La modalità single player è caratterizzata anche da una forte rispolverata della modalità carriera. Le vere chicche risplendono nell’hub appositamente pensato per il calciomercato, un singolo luogo dove tener traccia di tutte le trattative, arricchite da cut-scene che raccontano di decisioni lampo con clausole di rivendita o inserimento di calciatori nelle trattative. Immancabili i bonus per gol e presenze, così come eventuali clausole rescissorie.

I cambiamenti maggiori però si avvertono pad alla mano, scesi sul rettangolo verde. Il lavoro fatto sulle animazioni “frame by frame” da EA Sports è magistrale. Il corpo non ha mai fatto la differenza come quest’anno, per fintare, aggredire, proteggere. Ciò che era una pecca nei capitoli passati, in FIFA 18 si mostra come punto di forza, in fase di possesso palla, in velocità ma anche nei contrasti 1 vs 1. Saper dosare con cura come muoversi e come spingere / difendere / attaccare con il nostro giocatore cambia di molto gli esiti della nostra giocata.

Viene a meno, e aggiungerei finalmente, quella sensazione di caos e flipper molto veloce a centrocampo, nota dolente di alcune situazioni di gioco nella fase centrale della partita. Ora la velocità sembra più controllata, anche se impostata su “normale“, e il tatticismo sembra sempre prevalere durante lo scorrere del match.
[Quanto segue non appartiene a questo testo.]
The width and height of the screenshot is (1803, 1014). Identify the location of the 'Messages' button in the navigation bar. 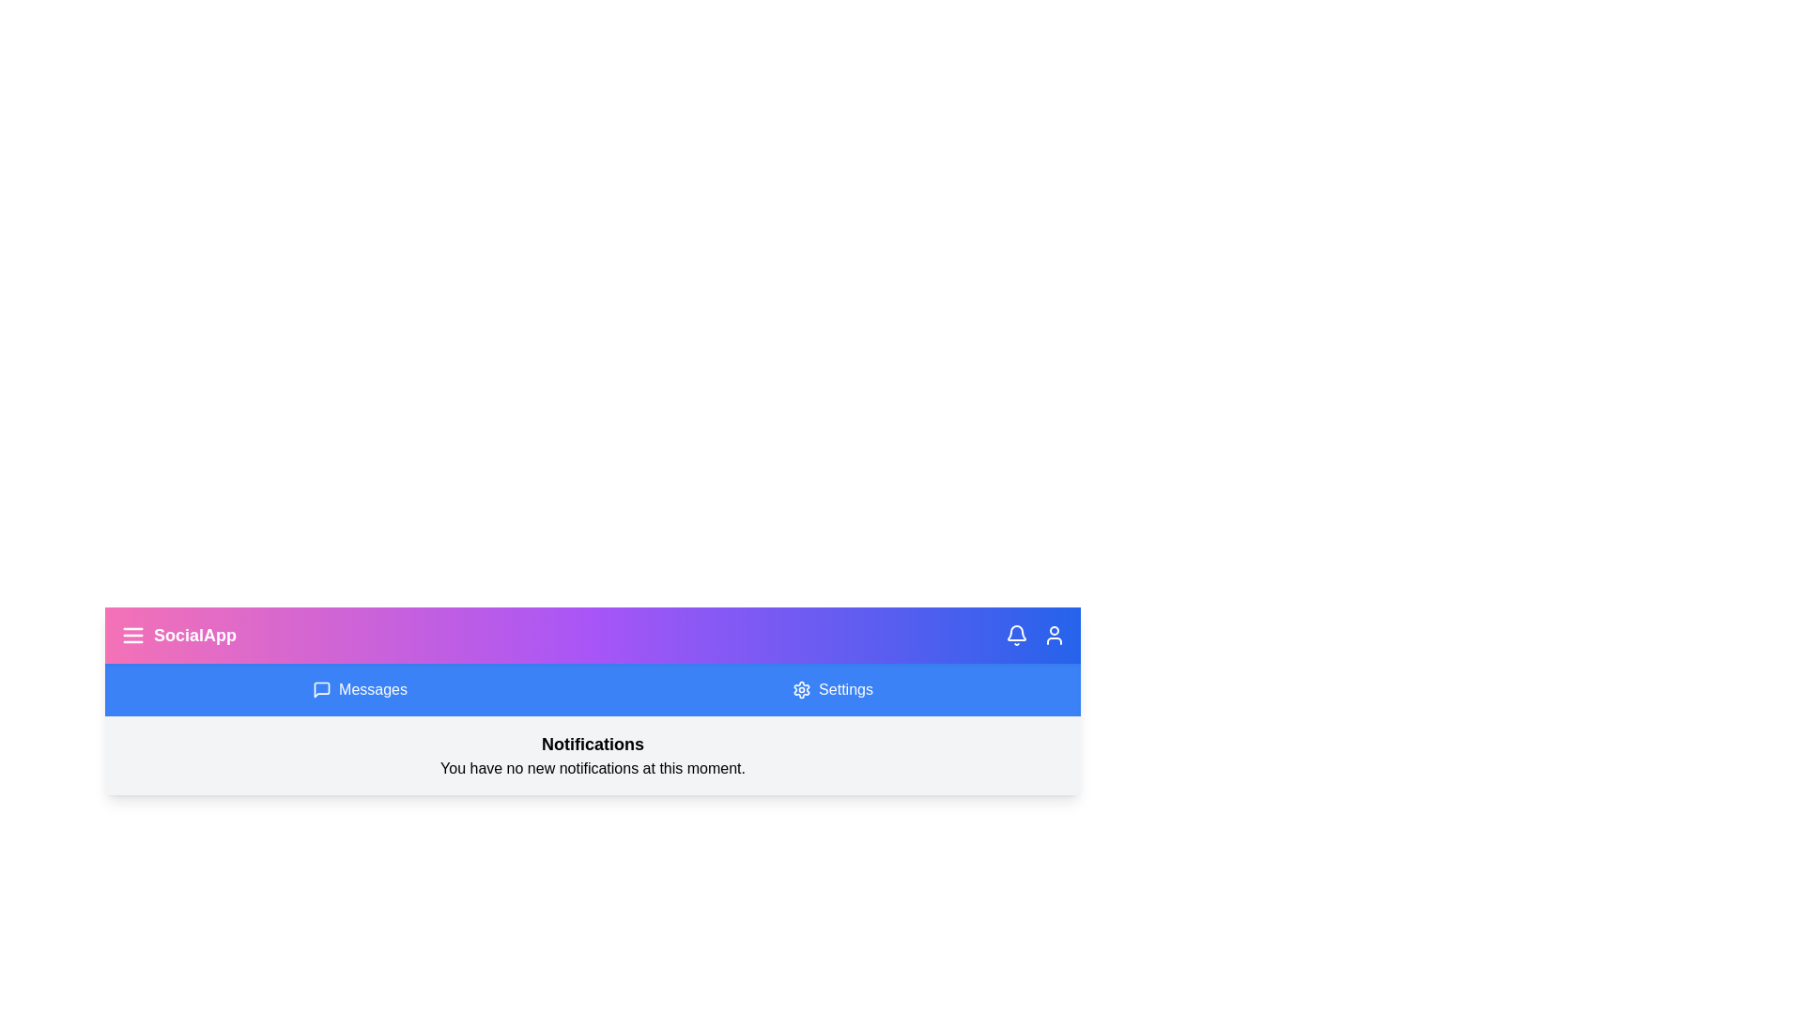
(360, 690).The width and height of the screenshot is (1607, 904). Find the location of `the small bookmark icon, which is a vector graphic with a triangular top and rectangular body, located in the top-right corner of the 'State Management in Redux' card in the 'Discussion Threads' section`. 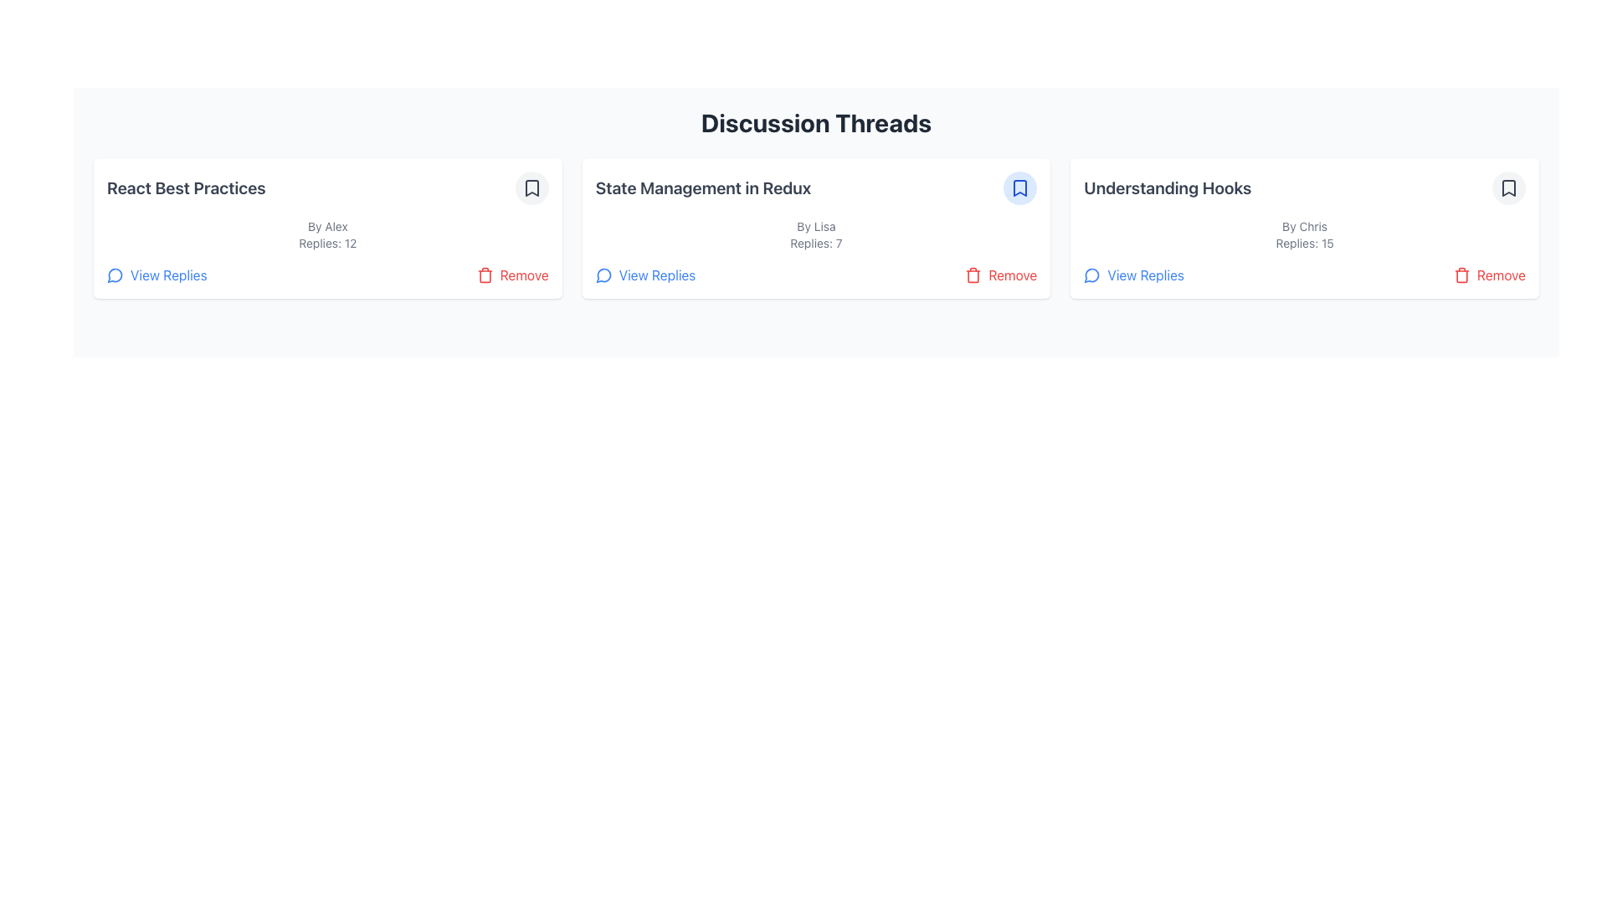

the small bookmark icon, which is a vector graphic with a triangular top and rectangular body, located in the top-right corner of the 'State Management in Redux' card in the 'Discussion Threads' section is located at coordinates (1019, 187).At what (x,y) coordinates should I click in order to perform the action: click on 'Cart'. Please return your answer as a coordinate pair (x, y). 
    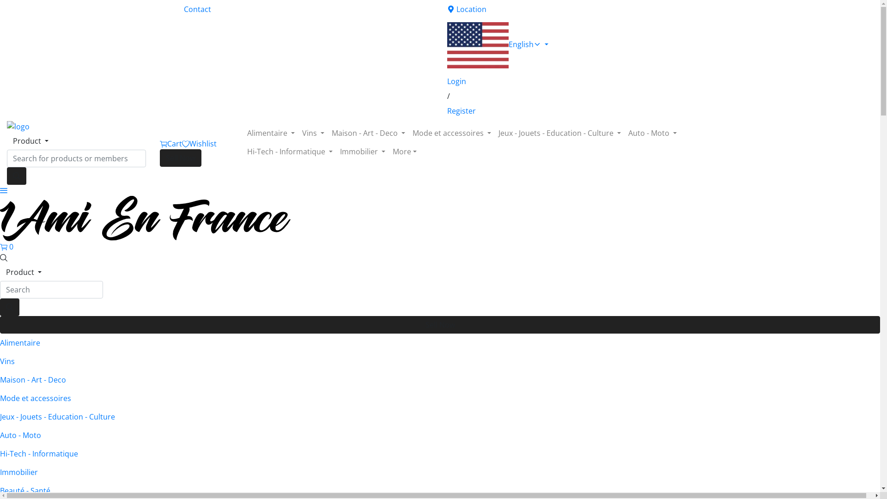
    Looking at the image, I should click on (159, 144).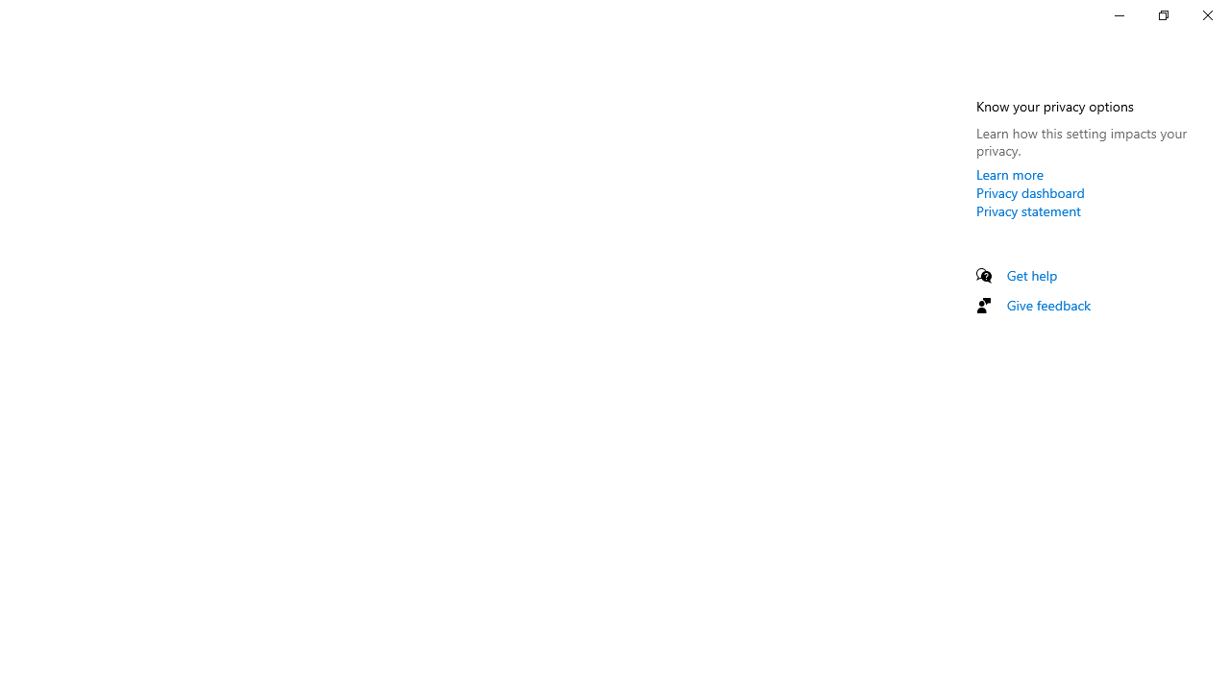 The width and height of the screenshot is (1230, 692). What do you see at coordinates (1029, 192) in the screenshot?
I see `'Privacy dashboard'` at bounding box center [1029, 192].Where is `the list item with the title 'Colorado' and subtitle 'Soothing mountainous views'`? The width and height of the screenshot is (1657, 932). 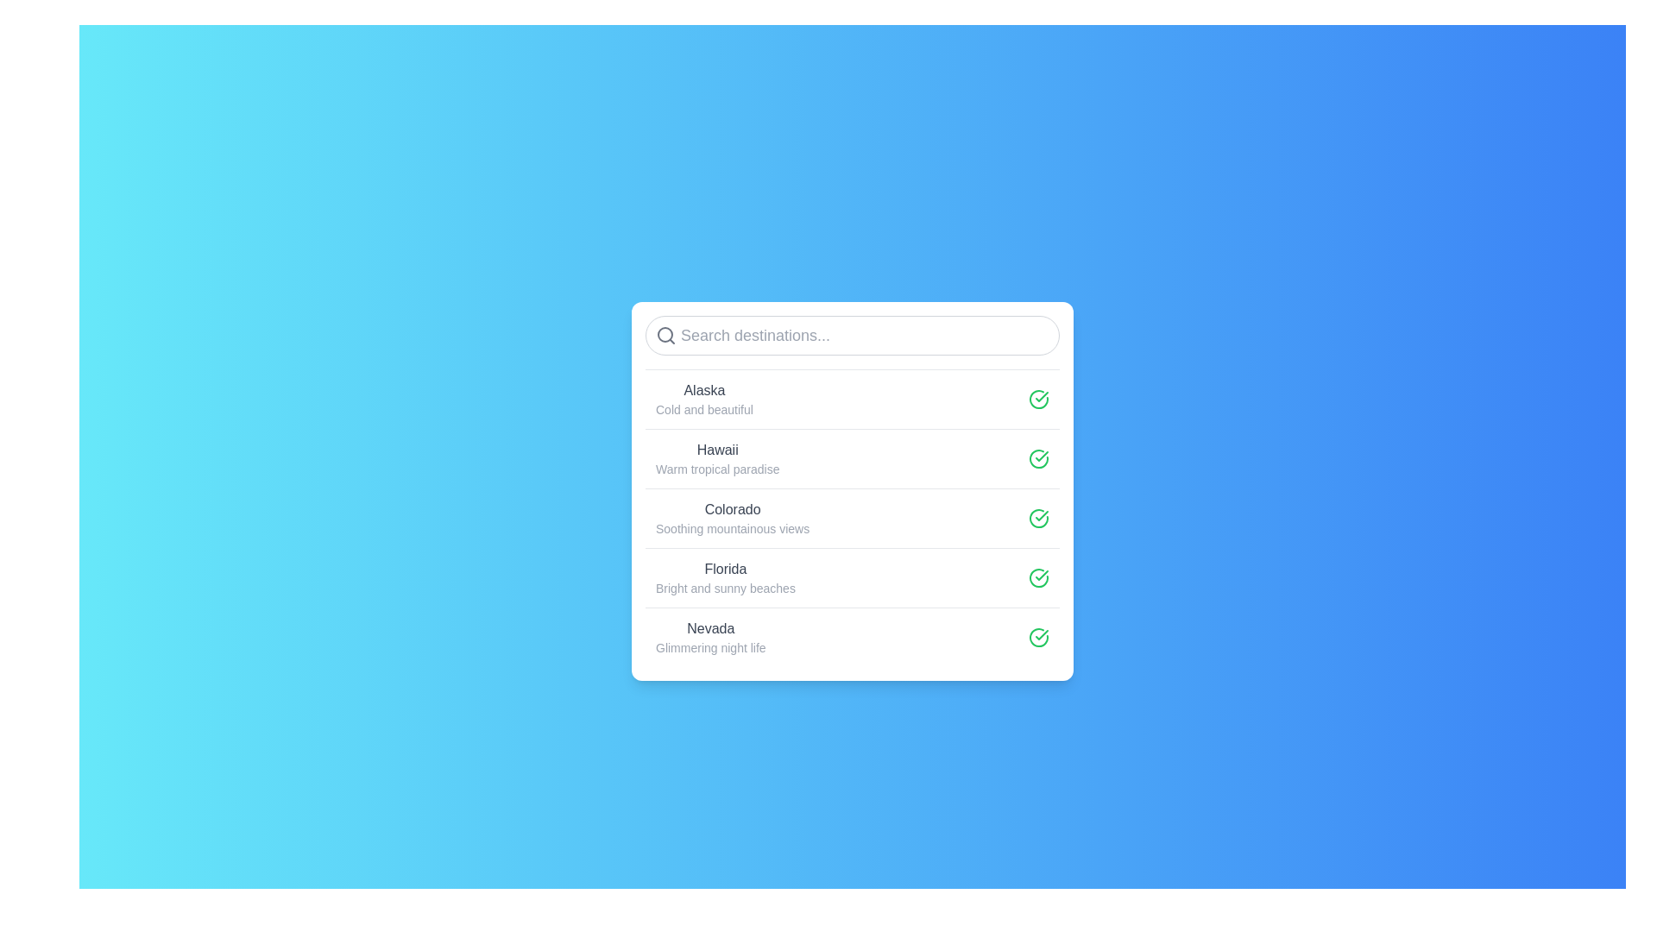 the list item with the title 'Colorado' and subtitle 'Soothing mountainous views' is located at coordinates (853, 517).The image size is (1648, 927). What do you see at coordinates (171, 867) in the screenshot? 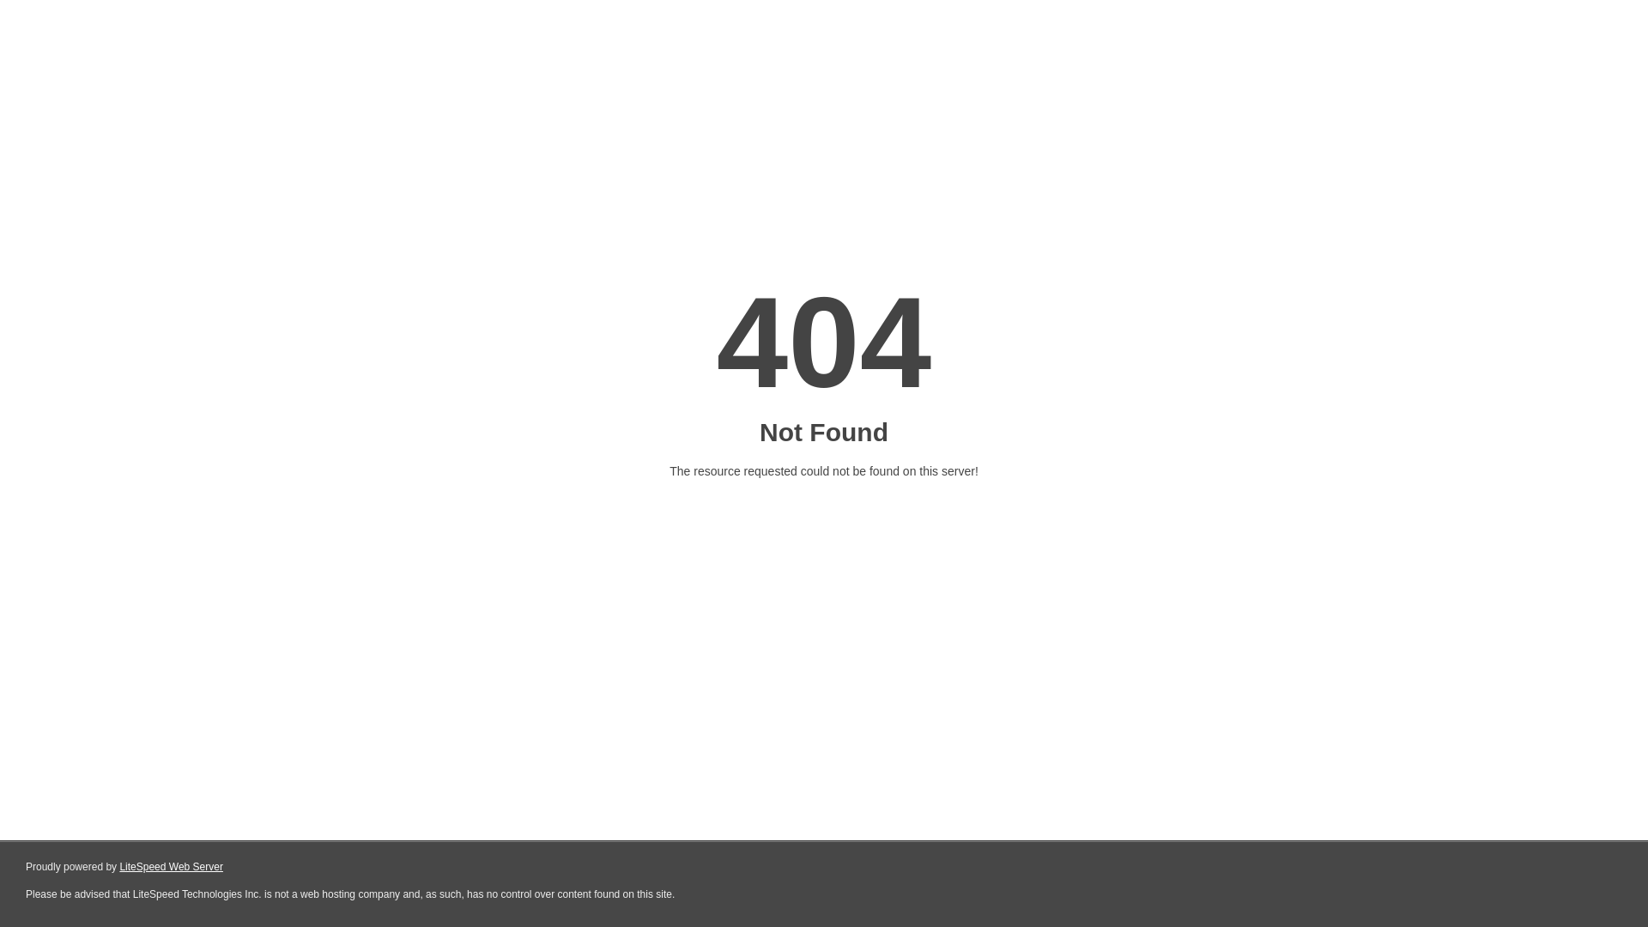
I see `'LiteSpeed Web Server'` at bounding box center [171, 867].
Tutti quei lunghi menu dietro ogni singola rosa di FIFA degli anni passati, e anche qua mi sento di dire finalmente, assumono un senso compiuto nel 2018. Le tattiche di difesa e attacco, scegliere bene il giocatore da schierare, così come agire con cura sulle tanto famose “slider” concorrono al vostro successo o alla vostra disfatta.

Perché? Perché quest’anno EA Sports ha lavorato sulle principali squadre mondiali per riproporne quasi fedelmente le caratteristiche fondanti, portando nella realtà virtuale il loro vero stile di gioco, così come siamo abituati a vederlo nella realtà. Perciò risulterà subito evidente una qualità più alta dell’intelligenza CPU, molto meglio organizzata e soprattutto molto più arcigna rispetto all’anno precedente. Ve ne accorgerete soprattutto in difesa.

FUT

FIFA Ultimate Team: o lo ami o lo odi. Non esiste via di mezzo. Perché ormai è una modalità talmente consolidata che potrebbe vivere di luce propria a dispetto di tutto il resto del gioco.

La novità maggiore del 2018 è certamente l’introduzione delle Icone. Carte delle star del passato come Maradona, Ronaldo o Pelé, con altrettante versioni in grado di rappresentare tre momenti differenti della loro carriera. Senza dimenticare la novità delle Squad Battles: si potranno affrontare, con grandi guadagni in termini di bustine vinte, alcune squadre create da altri utenti reali, ma gestite dall’intelligenza artificiale. Ideale se siete un po’ timidi e non amate troppo il gioco online, ma più in solitaria.

Conclusioni

Se bisogna necessariamente cercare dei difetti in questa edizione di FIFA, diventa fondamentale focalizzarsi su pochi elementi difficili da notare a occhio nudo. Potrei citare la perenne assenza delle licenze di Lega Calcio. A farne le spese maggiori sono la nostra serie A e B, che al confronto dei campionati spagnolo e inglese non brillano. La loro veste grafica cambia completamente assumendo di fatto quella ufficiale delle rispettive leghe. A questo potrei aggiungere la nota di demerito su diversi aspetti grafici, come alcuni volti di giocatori molto famosi eppure completamente errati, così come la telecronaca italiana a volte zoppicante, o il bullismo con cui a volte l’intelligenza artificiale vuole fare bella mostra di sé per mettere a segno il gol alle spalle del nostro portiere, a tutti i costi.

La lista potrebbe andare avanti, sì, ma non di molto. Perché mai come quest’anno FIFA è davvero –per me– il miglior titolo calcistico di EA Sports da tanti anni a questa parte. È vario, sicuramente longevo, e vi garantirà ore di sano divertimento.